En una entrevista en Euskadi Irratia, recogida por Europa Press, Kortajarena ha valorado el debate abierto tras las palabras de la diputada general de Bizkaia, Elixabete Etxanobe, que explicó que llevan a cabo “una profunda reflexión” sobre si San Mamés debe figurar entre los estadios del torneo, después de que la pasada semana el alcalde de San Sebastián, Jon Insausti, cuestionara que la capital guipuzcoana deba albergar partidos del Mundial por las “exigencias, tensiones y riesgos” asociados.
“Cuando he escuchado el debate de estos últimos días me ha venido a la cabeza cuánto tiempo se pierde en este país. Este debate evidencia el agotamiento de un modelo de desarrollo, de un modelo de entender las ciudades y de una manera de hacer política”, ha reiterado la dirigente de EH Bildu.
Ha rememorado que la candidatura para acoger partidos del Mundial de 2030 se presentó “como un proyecto fundamental que solo traería beneficios”, y que “cuando se plantearon dudas, salieron a decir que 'ahí están los del club del no', e incluso se llamó 'tristes' a los ciudadanos que plantearon esas dudas”.
Según ha señalado, esta actitud “responde a esa manera de actuar de que hay que hacer proyectos sí o sí. Primero se hacen declaraciones a la prensa, y parece que luego se piensan, porque ahora se nos plantea que puede haber dudas”. A su juicio, el giro actual contrasta con la firmeza inicial de las instituciones.
Kortajarena ha subrayado que EH Bildu ya trasladó parte de estas objeciones “hace tres años, cuando este proyecto era el mejor del mundo”, aludiendo a la saturación que generan eventos de este calibre o a si realmente encajaba en el modelo urbano de las ciudades afectadas.

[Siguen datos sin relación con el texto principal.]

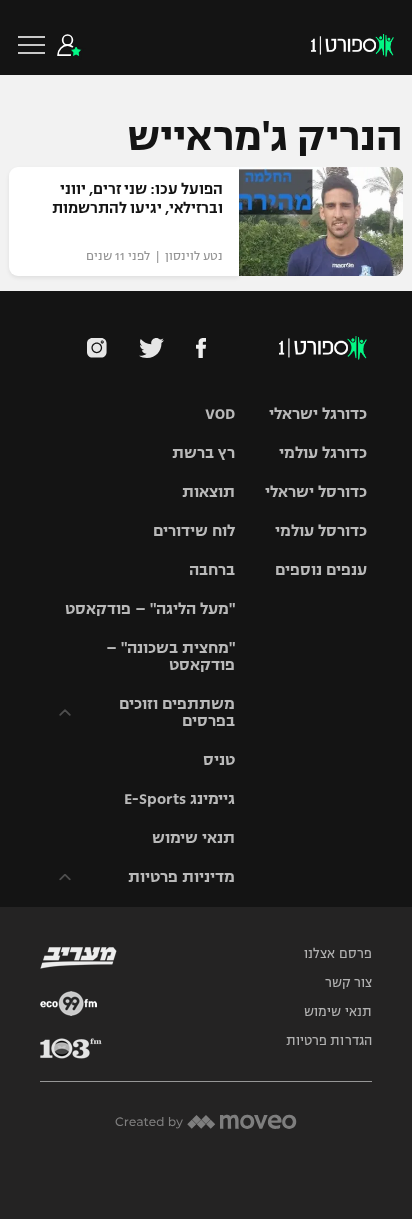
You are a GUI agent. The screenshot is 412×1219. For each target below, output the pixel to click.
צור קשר (348, 983)
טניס (219, 759)
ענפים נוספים (321, 569)
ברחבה (212, 569)
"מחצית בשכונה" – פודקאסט (170, 656)
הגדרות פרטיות (329, 1041)
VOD (220, 413)
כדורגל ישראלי (318, 413)
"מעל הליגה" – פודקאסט (150, 608)
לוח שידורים (194, 530)
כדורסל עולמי (321, 530)
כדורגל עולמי (323, 452)
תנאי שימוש (193, 837)
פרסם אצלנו (338, 954)
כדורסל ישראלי (316, 491)
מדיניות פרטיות (181, 876)
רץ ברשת (203, 452)
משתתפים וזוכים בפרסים (177, 712)
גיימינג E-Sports (179, 798)
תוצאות (208, 491)
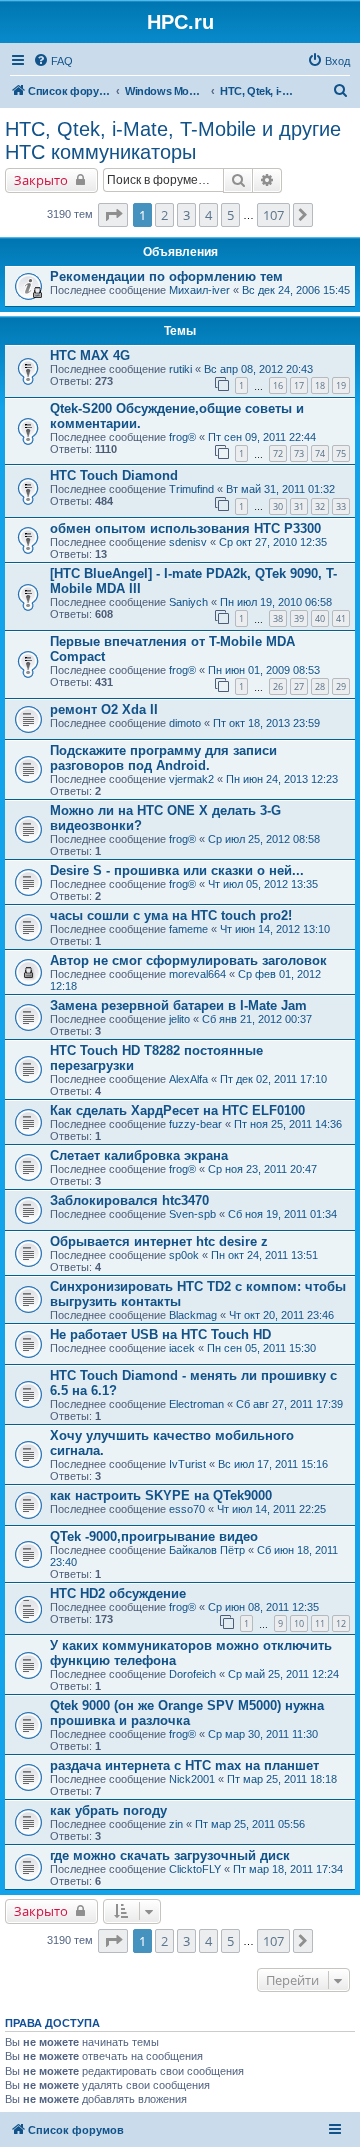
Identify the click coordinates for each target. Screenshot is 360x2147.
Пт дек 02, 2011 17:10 (273, 1079)
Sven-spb (192, 1214)
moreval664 (197, 974)
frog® (182, 437)
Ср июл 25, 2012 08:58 (264, 839)
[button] (113, 215)
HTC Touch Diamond (114, 475)
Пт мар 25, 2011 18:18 (282, 1779)
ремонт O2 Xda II (104, 709)
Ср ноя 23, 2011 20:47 (262, 1169)
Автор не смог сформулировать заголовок (188, 960)
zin (176, 1824)
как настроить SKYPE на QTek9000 (161, 1495)
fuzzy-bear (195, 1124)
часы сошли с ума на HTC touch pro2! (171, 915)
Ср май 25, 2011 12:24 (283, 1674)
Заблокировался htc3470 (129, 1200)
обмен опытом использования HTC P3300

Ha recordado que entonces “se plantearon las preocupaciones de los ciudadanos y las afecciones que iban a sufrir, o si era normal o adecuado traer aquí un evento que niega la participación a nuestra selección. Todo eso se puso encima de la mesa, y entonces las reacciones fueron de otro tipo”.

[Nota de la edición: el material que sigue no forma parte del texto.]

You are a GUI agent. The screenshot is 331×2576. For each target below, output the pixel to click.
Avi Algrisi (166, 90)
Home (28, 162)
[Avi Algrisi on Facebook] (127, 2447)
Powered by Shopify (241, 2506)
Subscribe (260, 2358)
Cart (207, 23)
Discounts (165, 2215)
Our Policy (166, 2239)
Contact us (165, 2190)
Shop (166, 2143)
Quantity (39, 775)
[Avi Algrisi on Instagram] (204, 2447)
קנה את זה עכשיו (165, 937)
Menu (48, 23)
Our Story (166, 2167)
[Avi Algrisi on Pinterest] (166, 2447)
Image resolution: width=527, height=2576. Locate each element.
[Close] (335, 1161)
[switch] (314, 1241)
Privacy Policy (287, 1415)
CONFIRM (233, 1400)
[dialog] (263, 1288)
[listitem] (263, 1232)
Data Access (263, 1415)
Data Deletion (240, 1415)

“Modelo caducado” y falta de transparencia
La representante abertzale ha considerado que “algunos han estado en el 'cuanto más grande, mejor' o en el 'cuanto más, mejor' en los planteamientos sobre el modelo de desarrollo y de ciudad, y me parece que, actualmente, eso no es un principio para hacer política, sino un modelo caducado”.

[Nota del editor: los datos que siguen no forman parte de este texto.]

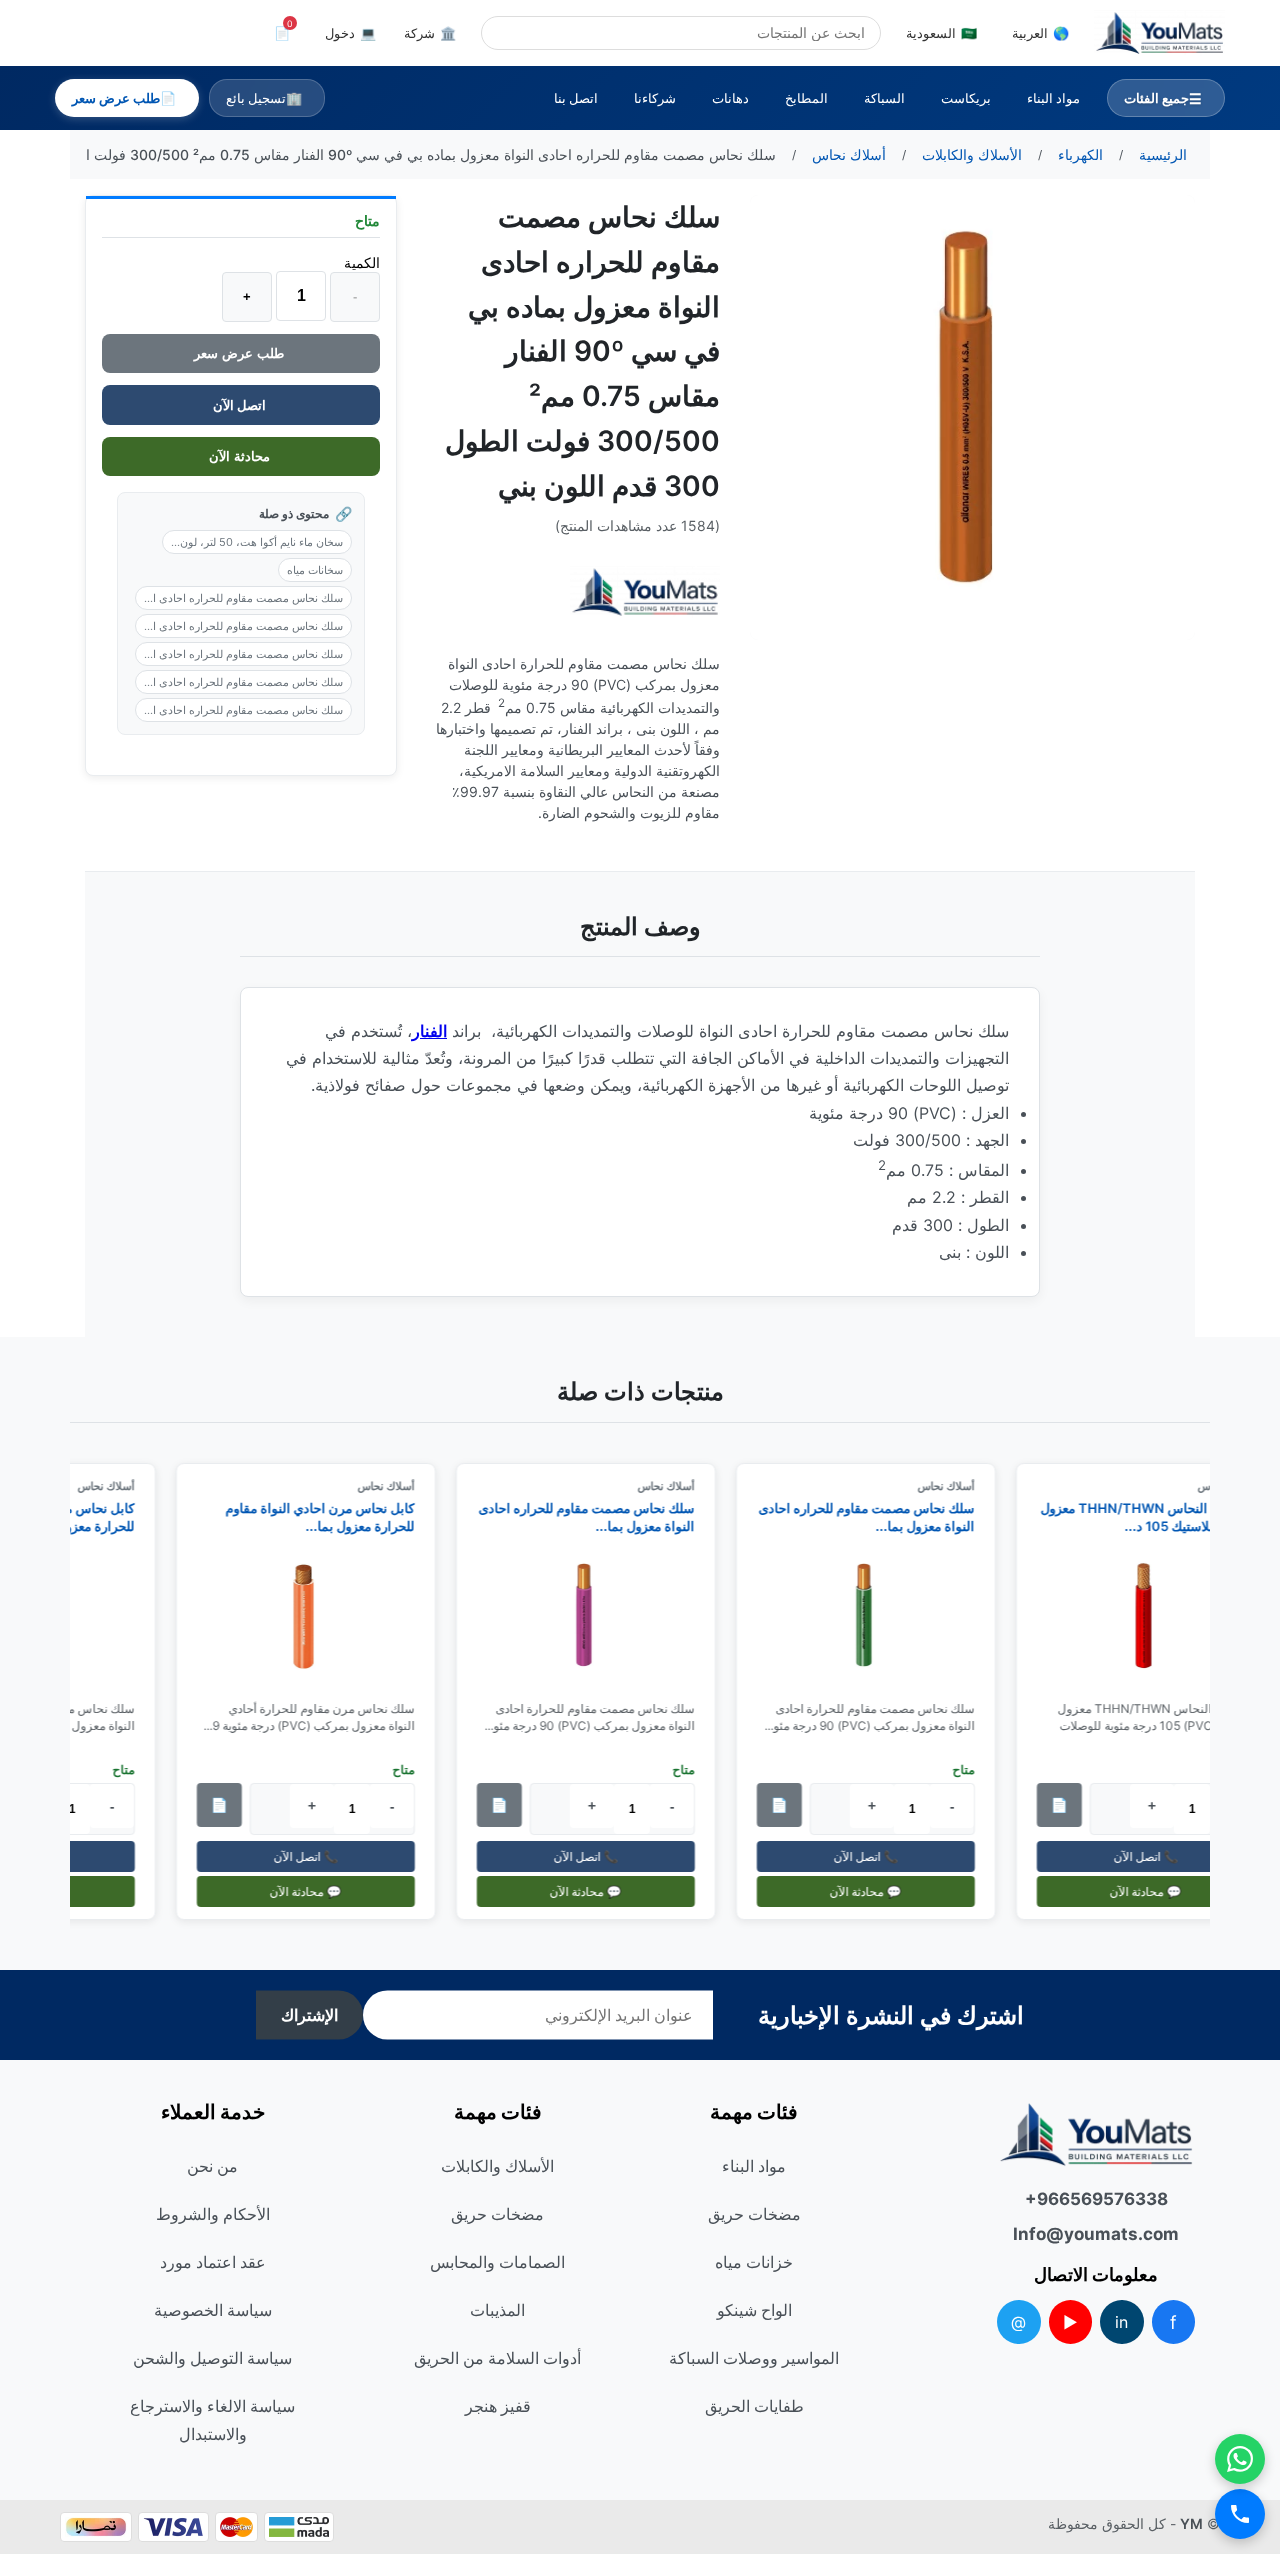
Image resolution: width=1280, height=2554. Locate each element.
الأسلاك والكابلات (497, 2166)
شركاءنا (655, 98)
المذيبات (497, 2310)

Ha incidido en que varias de las exigencias fijadas por la FIFA para ser sede, entre ellas las relativas a infraestructuras, “ya eran conocidas hace tres años, cuando se nos vendían los beneficios de este proyecto”, por lo que no entiende que se presenten ahora como un problema imprevisto.
“Y por eso lo vinculo a una manera de hacer política, porque ahora estas dudas saltan al debate público sin haber explicado bien por qué surgen ahora esas preocupaciones, sin explicar bien por qué hasta ahora no se han hechio los análisis que había que hacer, porque aquí se nos ha estado diciendo que este proyecto había que hacerlo sí o sí sin haber hecho ningún estudio”, ha criticado.
También ha denunciado que todo el proceso se ha impulsado “sin ninguna transparencia” y “sin haber hablado con el resto de los partidos”, un proceder que, en su opinión, genera “gran inseguridad” y “polarización en el debate político”.
“No sé qué puede haber detrás de esto, pero me parece que lo que hay en el fondo es que la realidad pasa por encima de una manera de hacer política y de un modelo de desarrollo y de entender las ciudades. Son unos funcionamientos que han caducado”, ha concluido Kortajarena.